Monday 27 May 2013

3D printer helps save dying baby

6 year old, Kaiba Gionfriddo, was admitted to the C.S. Mott Children’s Hospital at the University of Michigan after he had stopped breathing.  Chances of survival slowly dimmed as Kaiba was found to be suffering from bronchial malacia, a condition involving a rare obstruction in the lungs.

Doctors then tried the medical equivalent of a “Hail Mary” pass, reports say.

Doctors used a splint to carve a path through Kaiba’s blocked airway created on a 3D printer. A CT scan was used to determine the exact dimensions of Kaiba’s lungs in order to construct a computer model for the splint.  Doctors explained that that the process of creating a model on the computer is very quick. The splint was surgically attached to Kaiba’s collapsed bronchus and results were seen moments after.

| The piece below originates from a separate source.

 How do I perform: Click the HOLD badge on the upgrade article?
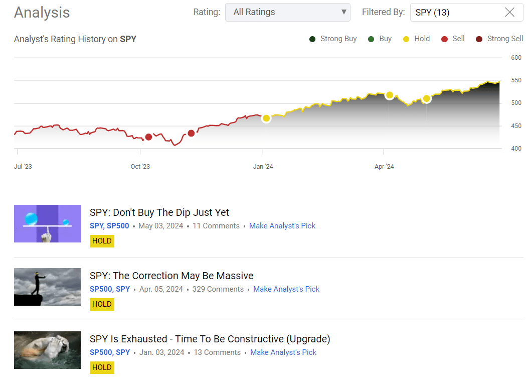pos(102,367)
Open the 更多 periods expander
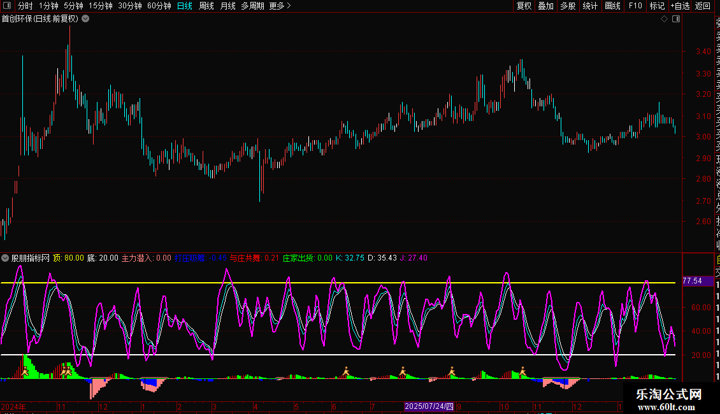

"When the stitches were put in, we started seeing the lung inflate and deflate," Dr. Glenn Green, associate professor of pediatric otolaryngology at the University of Michigan, stated. "It was so fabulous. There were people in the operating room cheering."


The splint was engineered from a powder called polycaprolactone, or PCL, which is often used to fill holes in the skull after brain surgery. It will degrade over time and hopefully leave behind a fully functioning lung.